Patients approved for clinical trials sometimes get a nasty surprise: Doctors don't have to share the downsides
Say you have high blood pressure. There’s a new blockbuster drug on the market, and your doctor lets you know about a new clinical trial you can join that is testing the new treatment against an old tried-and-true one. What’s not to like? You’re going to be taking, under the care of experts, one of two U.S. Food and Drug Administration–approved medications.
What you might not know—even after you sign up for the trial and have inked the informed-consent form—is that scattered reports are starting to suggest that the new medication might occasionally cause severe side effects. And the real reason the trial is being conducted with these previously released drugs is to test whether the new medication really is a lot riskier to everyone or just to a subset of patients.
If you found that out, would you still sign up for the trial? The problem is that many patients—and often even the institutional review boards that approve the trials—are never informed of these lingering questions.
This is one of the big ethical holes often left open in post-market trials, says Ruth Faden, director of the Johns Hopkins Berman Institute of Bioethics, who co-authored a new essay on this topic in The New England Journal of Medicine, which was published online August 22. She and a team of co-authors released a formal Institute of Medicine (IOM) report earlier this year recommending that the FDA improve this and other ethical aspects of post-market trials—especially those it requires.
This issue hit the headlines two years ago, when the FDA suddenly restricted the use of Avandia, a drug that had been approved to treat diabetes. It had become clear that patients in post-market trials were at increased risk for heart attack and stroke—risks about which drugmaker GlaxoSmithKline knew but had not informed patients.
When patients sign up for clinical trials to test an experimental drug, procedure or device, they give their informed consent after doctors counsel them about the risks and uncertainty associated with a not-yet-approved intervention. Volunteers are often more than willing to accept those risks if the experimental intervention offers potentially more promising treatment for their condition, compared with what is on the market.
The benefits of signing up for a trial testing a drug that is already on the market are less clear. Patients and their doctors will already have the option to choose that same drug without being part of a study, ideally taking any known risks into consideration. If they sign up for a trial, however, they will be randomized into groups and required to take one of the test therapies—especially if one is suspected to cause occasional severe side effects—”Now you’ve got this heightened ethical obligation toward these people,” Faden says. “They need to understand why this particular trial is being conducted.” This step is often lacking in post-market trials, especially those conducted by the pharmaceutical companies and their contractors, she notes.
With so many new therapies being fast-tracked through the FDA approval process, post-release vigilance is becoming increasingly important, Faden and her colleagues noted in the piece. And when suspicion arises that a new medication might be causing more harm than it is worth, a large, formal, randomized controlled clinical trial is necessary. But informing patients fully of the risks they are taking is ethically imperative, the researchers concluded. “That’s a hard sell,” but potential trial participants would need to knowingly shoulder the risks to hopefully help others down the road.
FDA required post-market trials are also different ethically than comparative-effectiveness research, Faden points out. For the latter, the medical establishment truly does not know what intervention works best and for whom, as opposed to testing something that they suspect might be causing harm against an alternative.
Pulling a therapy from the market without testing is also undesirable, Faden points out, because “sometimes the worries are unfounded,” or the intervention proves perfectly safe for a particular set of patients.
The FDA, which requested the IOM begin its analysis in 2010, said in response to the report that it is “currently engaged in developing a systematic process for assessing and communicating new information about a drug after it is marketed,” according to a prepared statement from the Center for Drug Evaluation and Research released this spring.

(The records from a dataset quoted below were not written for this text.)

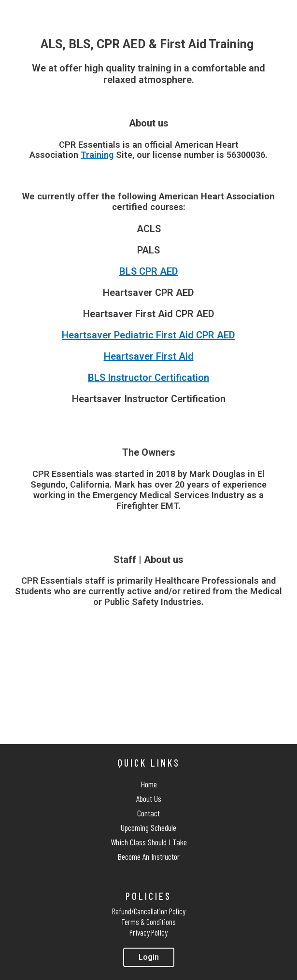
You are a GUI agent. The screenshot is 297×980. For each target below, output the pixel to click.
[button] (149, 957)
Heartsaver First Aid (149, 356)
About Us (149, 798)
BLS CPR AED (149, 271)
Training (97, 154)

The statement (to which FDA representatives referred comment requests) does not make specific reference to whether the agency will take into account the IOM’s recommendations.
The FDA also has ethical obligations to use the data from these post-market trials that it requires, Faden and her colleagues argue. She acknowledges that the agency already faces huge resource challenges and that overseeing additional ethical controls could be a strain. But she projects that if it could reduce the chances of future trials ending like the one for Avandia did, it would ultimately be an efficient long-term investment.
The bottom line on which both the FDA and the IOM agree is that there needs to be better, more transparent tracking of drug safety throughout a product’s development, release and use. Just because a treatment gains FDA approval does not mean that it is ultimately safe or even safer than older options. “There’s no line in the sand that magically happens,” Faden says. “We keep learning about drugs over their lifetime.”